I feel so sad to see all the birds and animal suffering in this heat. I feel so helpless to do anything about it. I just hope she brings them back tonight

I hate to leave on that note, so here's a beautiful, cool juicy carved watermelon to feast your eyes on!

Monday, July 2, 2012

My version of a funny joke

This is a joke I heard years ago that really made me laugh hard. I have taken the liberty of embellishing it with childhood memories of the "olden days".

The ten-party-line telephone on the kitchen wall of the farm house rang. Ma was at the wood burning cookstove stirring a pot of stew for dinner. Her cheeks were rosy from the heat of the oven where six loaves of bread were baking. She wiped her hands on her homemade flour-sack apron as she rushed to answer. Her heart was pounding from the jarring sound as the phone rang again--one long and two short.

She grabbed the hanging ear piece, held it against her ear as she leaned into the mouthpiece and shouted "Hello?" She had to listen carefully to the faint voice on the other end of the line.  There were clicks as other people on the party line picked up the phone to "rubber neck". 

She ignored the eavesdroppers since she often listened in on neighbor's phone calls when she heard their distinctive ring tones. This was partly out of concern that there was an emergency so it wasn't considered more than a little nosy. Ma shouted "Hello" into the phone again to get the caller to speak louder.

It was her brother-in-law, Al calling from town. "Helen, is Arnie around?"

"No, he's out in the field on the tractor." Al's voice was more serious than usual, so she asked, " Is something wrong?"

"Well, we got a call from the Old-Folks Home and Grandpa died this morning. We wanted to let you guys know. So, we all gotta get together and plan the funeral, don'cha know. So, you have Arnie give me a call when he gets in from the field, OK?" 

"Yah, OK Al."

Little four-year-old Jimmy, wakened from his nap by the phone, came walking into the kitchen. He stood there in his stocking feet and bib overalls and announced, "I'm hungry."

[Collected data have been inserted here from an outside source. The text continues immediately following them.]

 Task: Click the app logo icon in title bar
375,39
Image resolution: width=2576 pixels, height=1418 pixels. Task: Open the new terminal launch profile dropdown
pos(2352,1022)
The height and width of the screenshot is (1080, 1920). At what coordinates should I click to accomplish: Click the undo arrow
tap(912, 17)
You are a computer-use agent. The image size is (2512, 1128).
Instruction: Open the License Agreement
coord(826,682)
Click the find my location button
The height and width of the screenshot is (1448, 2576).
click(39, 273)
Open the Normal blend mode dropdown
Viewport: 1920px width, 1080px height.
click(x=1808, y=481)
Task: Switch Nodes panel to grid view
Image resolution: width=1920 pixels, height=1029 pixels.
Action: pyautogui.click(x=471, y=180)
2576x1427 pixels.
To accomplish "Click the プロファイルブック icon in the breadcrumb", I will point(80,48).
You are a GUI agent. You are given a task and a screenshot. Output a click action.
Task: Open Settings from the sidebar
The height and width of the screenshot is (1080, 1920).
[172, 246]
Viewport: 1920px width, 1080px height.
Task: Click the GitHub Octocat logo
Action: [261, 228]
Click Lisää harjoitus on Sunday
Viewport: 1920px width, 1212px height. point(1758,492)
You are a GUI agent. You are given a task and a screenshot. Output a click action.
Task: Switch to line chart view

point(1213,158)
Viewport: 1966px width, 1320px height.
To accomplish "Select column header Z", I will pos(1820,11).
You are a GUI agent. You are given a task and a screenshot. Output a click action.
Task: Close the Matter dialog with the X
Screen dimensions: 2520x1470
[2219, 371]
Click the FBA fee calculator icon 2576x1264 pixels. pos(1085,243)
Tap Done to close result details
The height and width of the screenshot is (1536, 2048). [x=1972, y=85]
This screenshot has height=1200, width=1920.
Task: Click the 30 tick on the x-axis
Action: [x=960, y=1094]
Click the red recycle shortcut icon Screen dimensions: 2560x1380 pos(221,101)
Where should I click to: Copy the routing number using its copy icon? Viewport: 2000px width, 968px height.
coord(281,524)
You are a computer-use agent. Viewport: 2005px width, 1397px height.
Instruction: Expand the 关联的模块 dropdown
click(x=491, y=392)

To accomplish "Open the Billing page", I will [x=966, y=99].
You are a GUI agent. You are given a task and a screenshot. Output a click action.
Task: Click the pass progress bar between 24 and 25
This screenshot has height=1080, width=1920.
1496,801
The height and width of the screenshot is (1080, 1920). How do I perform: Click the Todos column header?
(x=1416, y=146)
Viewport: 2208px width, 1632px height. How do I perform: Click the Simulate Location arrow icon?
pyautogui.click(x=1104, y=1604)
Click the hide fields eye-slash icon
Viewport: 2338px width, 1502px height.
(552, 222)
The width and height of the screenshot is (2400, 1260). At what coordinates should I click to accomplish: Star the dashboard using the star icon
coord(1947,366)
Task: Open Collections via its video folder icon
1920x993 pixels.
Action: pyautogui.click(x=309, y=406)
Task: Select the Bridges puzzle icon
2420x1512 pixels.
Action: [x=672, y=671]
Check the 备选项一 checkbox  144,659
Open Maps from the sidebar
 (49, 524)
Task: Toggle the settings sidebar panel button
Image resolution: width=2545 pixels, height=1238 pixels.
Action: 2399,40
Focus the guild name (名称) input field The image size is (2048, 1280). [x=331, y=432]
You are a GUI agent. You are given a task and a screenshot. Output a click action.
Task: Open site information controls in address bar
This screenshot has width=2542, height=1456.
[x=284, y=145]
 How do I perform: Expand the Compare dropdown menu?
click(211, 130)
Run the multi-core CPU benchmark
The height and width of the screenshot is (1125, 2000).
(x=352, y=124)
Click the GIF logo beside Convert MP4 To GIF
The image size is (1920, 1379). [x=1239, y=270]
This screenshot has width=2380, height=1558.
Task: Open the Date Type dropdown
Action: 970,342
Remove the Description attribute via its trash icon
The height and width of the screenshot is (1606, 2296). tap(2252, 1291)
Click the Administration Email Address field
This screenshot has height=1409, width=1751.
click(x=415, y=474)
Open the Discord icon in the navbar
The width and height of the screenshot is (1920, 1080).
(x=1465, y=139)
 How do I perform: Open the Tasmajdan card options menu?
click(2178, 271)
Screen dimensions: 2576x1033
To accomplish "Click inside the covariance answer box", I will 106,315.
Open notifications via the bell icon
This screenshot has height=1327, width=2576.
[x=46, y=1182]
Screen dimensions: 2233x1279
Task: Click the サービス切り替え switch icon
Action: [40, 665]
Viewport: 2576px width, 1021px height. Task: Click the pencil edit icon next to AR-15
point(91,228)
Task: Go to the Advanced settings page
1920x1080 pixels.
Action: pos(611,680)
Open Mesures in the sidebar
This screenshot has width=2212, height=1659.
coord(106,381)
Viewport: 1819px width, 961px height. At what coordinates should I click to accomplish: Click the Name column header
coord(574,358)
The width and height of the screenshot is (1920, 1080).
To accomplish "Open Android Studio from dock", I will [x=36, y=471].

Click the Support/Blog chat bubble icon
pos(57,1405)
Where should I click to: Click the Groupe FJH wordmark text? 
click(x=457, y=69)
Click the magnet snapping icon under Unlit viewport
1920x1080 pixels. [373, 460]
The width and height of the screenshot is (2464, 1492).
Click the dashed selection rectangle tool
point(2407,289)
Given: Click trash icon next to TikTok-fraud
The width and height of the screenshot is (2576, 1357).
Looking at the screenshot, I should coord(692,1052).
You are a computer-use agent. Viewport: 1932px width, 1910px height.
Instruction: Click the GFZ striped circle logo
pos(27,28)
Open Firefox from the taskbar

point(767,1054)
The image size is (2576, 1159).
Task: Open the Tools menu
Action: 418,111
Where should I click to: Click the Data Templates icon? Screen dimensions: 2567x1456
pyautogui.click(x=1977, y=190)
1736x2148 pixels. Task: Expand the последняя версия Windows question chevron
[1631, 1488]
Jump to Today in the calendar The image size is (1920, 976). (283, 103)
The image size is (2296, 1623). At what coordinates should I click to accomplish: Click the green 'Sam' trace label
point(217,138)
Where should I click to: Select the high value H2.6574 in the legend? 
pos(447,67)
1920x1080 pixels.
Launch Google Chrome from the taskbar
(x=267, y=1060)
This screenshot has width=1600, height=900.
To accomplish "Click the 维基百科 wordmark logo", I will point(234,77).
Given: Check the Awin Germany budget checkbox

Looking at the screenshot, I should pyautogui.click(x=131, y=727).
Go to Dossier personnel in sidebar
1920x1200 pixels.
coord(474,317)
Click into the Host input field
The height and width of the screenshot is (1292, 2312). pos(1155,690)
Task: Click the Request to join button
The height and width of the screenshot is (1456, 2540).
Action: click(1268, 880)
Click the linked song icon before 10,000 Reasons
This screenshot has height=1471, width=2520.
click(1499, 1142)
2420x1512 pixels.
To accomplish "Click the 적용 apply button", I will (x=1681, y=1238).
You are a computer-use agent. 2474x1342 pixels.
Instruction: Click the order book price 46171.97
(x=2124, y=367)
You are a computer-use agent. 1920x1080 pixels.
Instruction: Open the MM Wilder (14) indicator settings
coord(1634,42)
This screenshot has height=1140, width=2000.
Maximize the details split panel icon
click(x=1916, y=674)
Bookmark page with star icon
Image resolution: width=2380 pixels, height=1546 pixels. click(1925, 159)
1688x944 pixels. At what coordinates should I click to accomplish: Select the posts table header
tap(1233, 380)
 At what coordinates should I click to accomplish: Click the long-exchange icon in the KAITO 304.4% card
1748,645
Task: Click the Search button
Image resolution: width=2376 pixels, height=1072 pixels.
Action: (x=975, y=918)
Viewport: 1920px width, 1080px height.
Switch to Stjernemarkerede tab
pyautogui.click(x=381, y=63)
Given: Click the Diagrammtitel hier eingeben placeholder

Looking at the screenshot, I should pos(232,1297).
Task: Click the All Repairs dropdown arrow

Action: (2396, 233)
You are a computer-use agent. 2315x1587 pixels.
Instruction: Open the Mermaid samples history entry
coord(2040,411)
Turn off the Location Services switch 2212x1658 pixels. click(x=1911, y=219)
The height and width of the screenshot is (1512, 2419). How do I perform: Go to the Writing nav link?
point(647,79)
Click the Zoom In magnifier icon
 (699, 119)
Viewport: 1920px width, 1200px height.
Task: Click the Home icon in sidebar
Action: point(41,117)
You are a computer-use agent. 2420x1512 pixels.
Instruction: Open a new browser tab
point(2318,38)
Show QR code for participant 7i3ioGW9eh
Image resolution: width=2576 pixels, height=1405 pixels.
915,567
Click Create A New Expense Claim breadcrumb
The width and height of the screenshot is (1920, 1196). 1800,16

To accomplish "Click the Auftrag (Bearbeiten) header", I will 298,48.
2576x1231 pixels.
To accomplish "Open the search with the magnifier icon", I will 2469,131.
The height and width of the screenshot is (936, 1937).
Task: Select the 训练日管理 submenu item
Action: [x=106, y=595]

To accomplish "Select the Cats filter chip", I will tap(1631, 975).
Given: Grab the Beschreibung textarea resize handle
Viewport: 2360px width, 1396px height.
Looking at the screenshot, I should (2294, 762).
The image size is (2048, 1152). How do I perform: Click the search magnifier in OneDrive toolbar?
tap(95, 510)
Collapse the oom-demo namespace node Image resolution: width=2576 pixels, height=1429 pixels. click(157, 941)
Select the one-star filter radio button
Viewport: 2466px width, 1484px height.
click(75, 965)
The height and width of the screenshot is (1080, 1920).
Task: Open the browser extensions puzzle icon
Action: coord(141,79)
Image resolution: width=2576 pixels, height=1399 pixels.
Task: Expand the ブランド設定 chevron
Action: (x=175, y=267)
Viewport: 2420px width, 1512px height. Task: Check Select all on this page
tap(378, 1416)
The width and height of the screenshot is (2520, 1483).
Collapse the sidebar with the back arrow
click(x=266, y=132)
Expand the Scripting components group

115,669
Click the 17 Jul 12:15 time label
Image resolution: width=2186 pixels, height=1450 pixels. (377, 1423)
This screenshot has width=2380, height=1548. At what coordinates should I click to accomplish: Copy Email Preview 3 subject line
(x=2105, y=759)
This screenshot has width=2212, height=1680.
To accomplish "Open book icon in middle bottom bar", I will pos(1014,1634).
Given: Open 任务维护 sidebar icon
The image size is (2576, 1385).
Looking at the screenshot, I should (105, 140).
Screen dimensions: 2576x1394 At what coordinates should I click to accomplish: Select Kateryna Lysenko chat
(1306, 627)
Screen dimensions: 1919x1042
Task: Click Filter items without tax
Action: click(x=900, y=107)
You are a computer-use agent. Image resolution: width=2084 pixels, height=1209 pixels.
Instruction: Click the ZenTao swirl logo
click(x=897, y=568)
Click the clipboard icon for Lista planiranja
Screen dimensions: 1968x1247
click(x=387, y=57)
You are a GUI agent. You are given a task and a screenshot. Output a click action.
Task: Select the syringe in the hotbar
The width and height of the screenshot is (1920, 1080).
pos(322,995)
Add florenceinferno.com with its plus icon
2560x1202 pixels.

Ma picked up the little boy and gave him a kiss on the cheek. She sat him down on top of two Sears Roebuck catalogs stacked on a chair and slid him up to the big round table with a kerosene lantern suspended over it. She stepped into the side pantry and grabbed a jar of homemade applesauce off the shelf. She unscrewed the heavy zinc-coated lid and put a dollop into Jimmy's favorite Mickey Mouse bowl . He dived right in.

Later, Arnie came in for his noon meal. When Helen told him about Al's call, he took the news of his father's death stoically. The old man had been failing for a long time so it was expected. They talked about how to tell the three kids when they got home from school. Little Jimmy sat wide-eyed, soaking in all the conversation about Grandpa.

When the family sometimes went to visit the old man at the Home, he liked to put Jimmy on his knee. Grandpa delighted in holding his pocket watch against the little boy's ear and watching as he listened intently to the ticking. The visits were usually short because Jimmy's three older siblings would get restless.

The confused little Jimmy finally asked about what happened to Grandpa. Helen and Arnie lovingly explained how God wanted Grandpa to come and live up in heaven with him so God took Grandpa away and that's why he died.

The afternoon was hectic with phone calls and making the arrangements. When 3:30 rolled around, nobody noticed the school bus stop at the end of lane except Jimmy. He saw his three siblings came trudging up to the house. He burst out through the kitchen door with excitement and ran toward them yelling, "Guess what, you guys? God killed Grandpa!"